▶ [Text segment]
• • • •
John Gruber of Daring Fireball fame wondered “[…] why WP Super Cache (or some other caching solution) isn’t part of the default WordPress installation” in a recent blog post, so I thought I’d write a blog post explaining why.
First though, a bit of background. When you visit a WordPress-powered website, WordPress asks the database software for some details such as the post contents, details about the authors of the posts to be displayed, the comments for that post (if you’re in a single post view), and so forth. The database is really good at this kind of thing, but if you ask too much of it (too many queries), it will start slowing down and eventually start not replying in time before the webserver software (Apache, etc.) gives up on it. For the vast, vast majority of WordPress sites, this never happens. The database chugs happily along responding to queries and you never have any problems.
However if you get linked to from a popular site such as Daring Fireball, Digg, or Reddit, the high number of page requests will soon overload your database software. This is because most people host their sites on what’s called shared webhosting where you and a bunch of other people share a server. The server doesn’t have much spare CPU power as hosts want to make the most out of the servers. It’s a case of you get what you pay for.
• • • •
Data items
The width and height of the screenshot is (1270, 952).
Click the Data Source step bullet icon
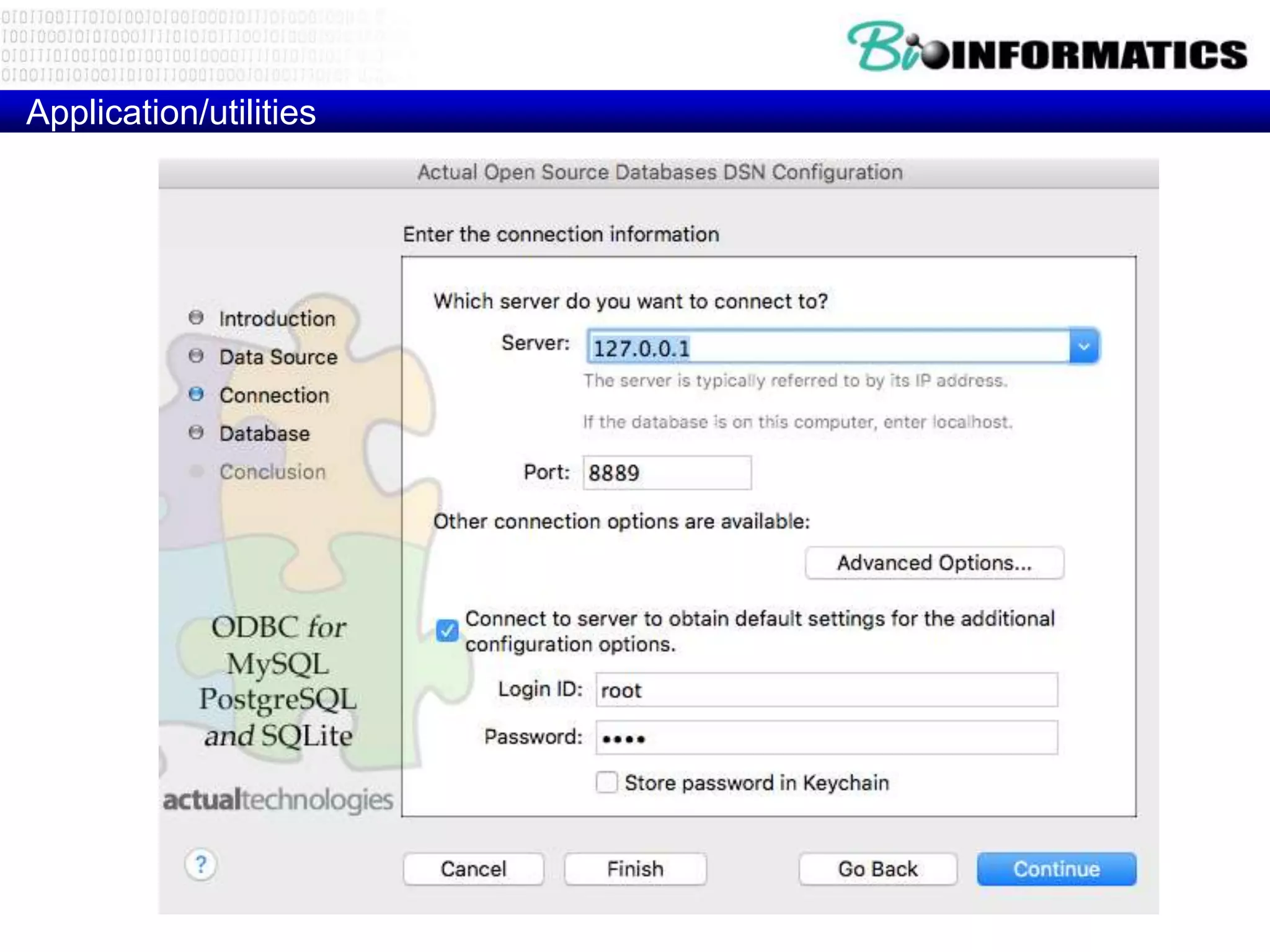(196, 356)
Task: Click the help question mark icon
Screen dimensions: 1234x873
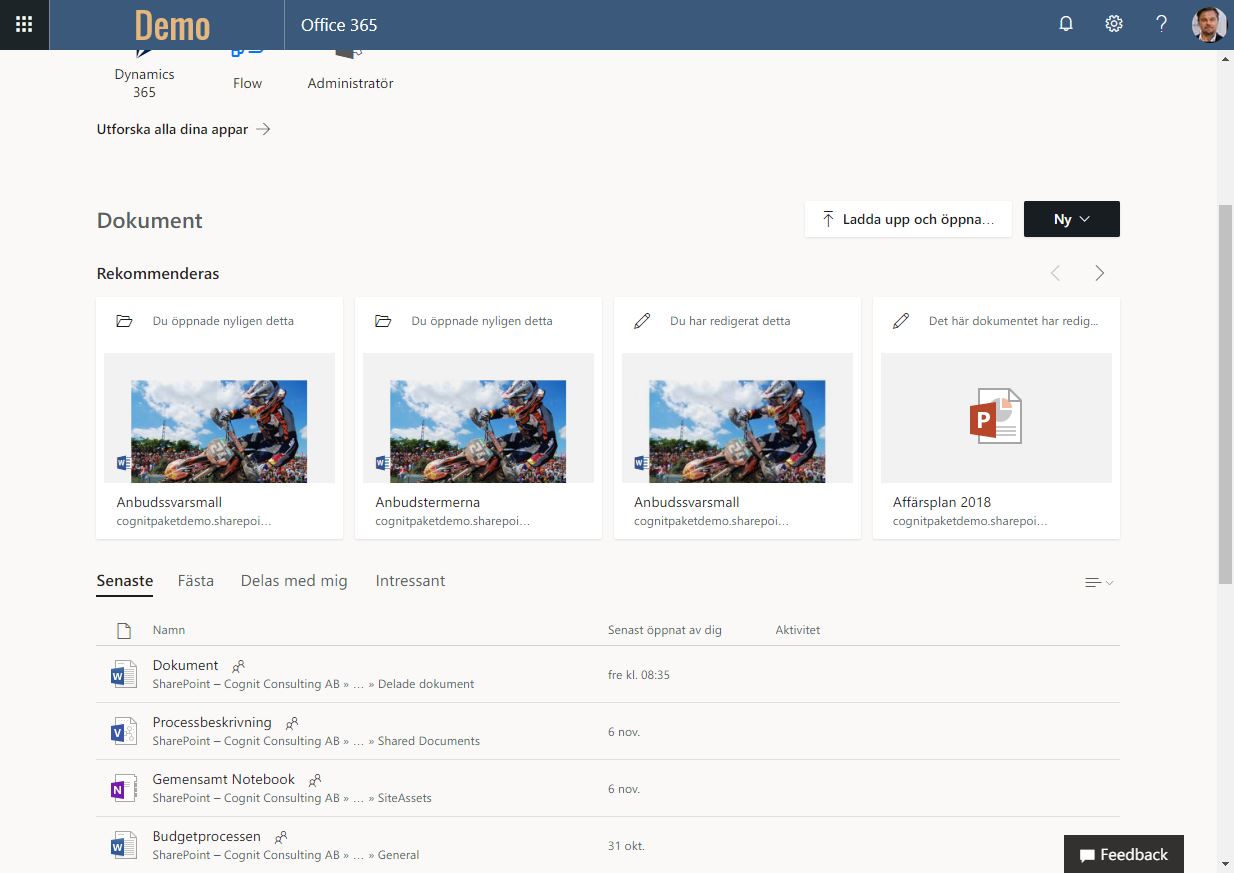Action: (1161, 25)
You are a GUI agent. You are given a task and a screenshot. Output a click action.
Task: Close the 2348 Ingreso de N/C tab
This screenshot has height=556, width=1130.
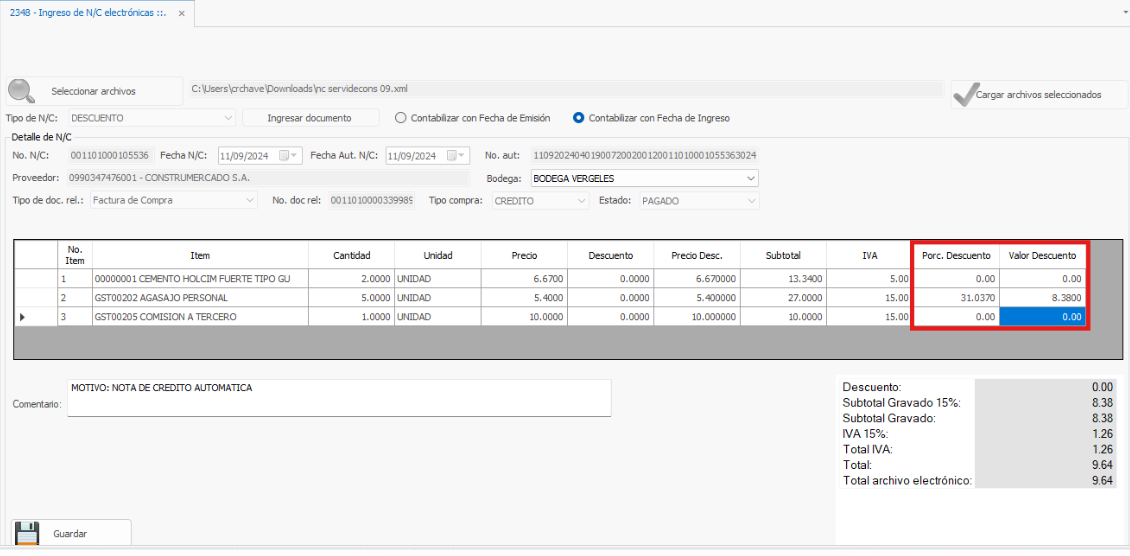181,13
• • • •
▶ [Written task 1]
Answer these questions from the post on WordPress caching:
(a) What did John Gruber wonder about in his blog post?
(b) What happens when the database is asked for too many queries?
(c) Why do servers used for shared webhosting have little spare CPU power?
▶ [Written task 2]
Continue the post on WordPress caching from the point where it stops.
The material is not needed for this work.

▶ [Exercise answer 1]
(a) He wondered why WP Super Cache, or some other caching solution, isn't part of the default WordPress installation.
(b) It starts slowing down and eventually stops replying in time, before the webserver software gives up on it.
(c) Hosts want to make the most out of the servers.

▶ [Exercise answer 2]
To help avoid this, WordPress does actually have a built-in cache called the object cache. It was introduced way back in 2005 and it basically caches database query results. When displaying a post for example, WordPress usually asks the database for information about the author of that post (name, etc.). When another post is displayed by that same author further down the page, instead of asking the database for the information again, WordPress fetches this data out of it’s internal cache. This simple little feature greatly cuts down on the number of queries required to generate a webpage for a visitor.
However as soon as the page is done being generated, that object cache is discarded. Initially the object cache cached these little chunks of data to the filesystem so that they could be reused on subsequent pageviews. While great in theory, the concept turned out to be terrible in practice. You see WordPress has to be able to run on countless different types of server configurations. One common enough configuration that had trouble with this file-based type of caching was where all of your files were network based. Rather than your website’s files being stored on the server that was generating the webpage for the visitor, they were stored on a different server elsewhere in the datacenter. Having to fetch all of these little cache files over the network was a slow and resource intensive exercise. And that’s only one example of many configurations that the file-based caching had trouble with.
What’s worse is that many sites were actually slower with a persistent object cache enabled. Databases are actually quite fast (as they’re designed to store lots of little chunks of data), often faster than fetching that data from the filesystem and decoding it. So for the vast majority of sites, the ones that get relatively low traffic, having a persistent cache was a lot more trouble than it was worth. Just having a temporary object cache is enough.
While the same issues don’t really apply to WP Super Cache and other plugins total caching plugins because they caching each page to a single file instead of multiple little files, as with a persistent object cache, it simply isn’t needed for most sites due to lack of traffic. More importantly though, they require setup and there’s a tradeoff as your blog is no longer dynamic. Things like “latest comments” will be out of date for example.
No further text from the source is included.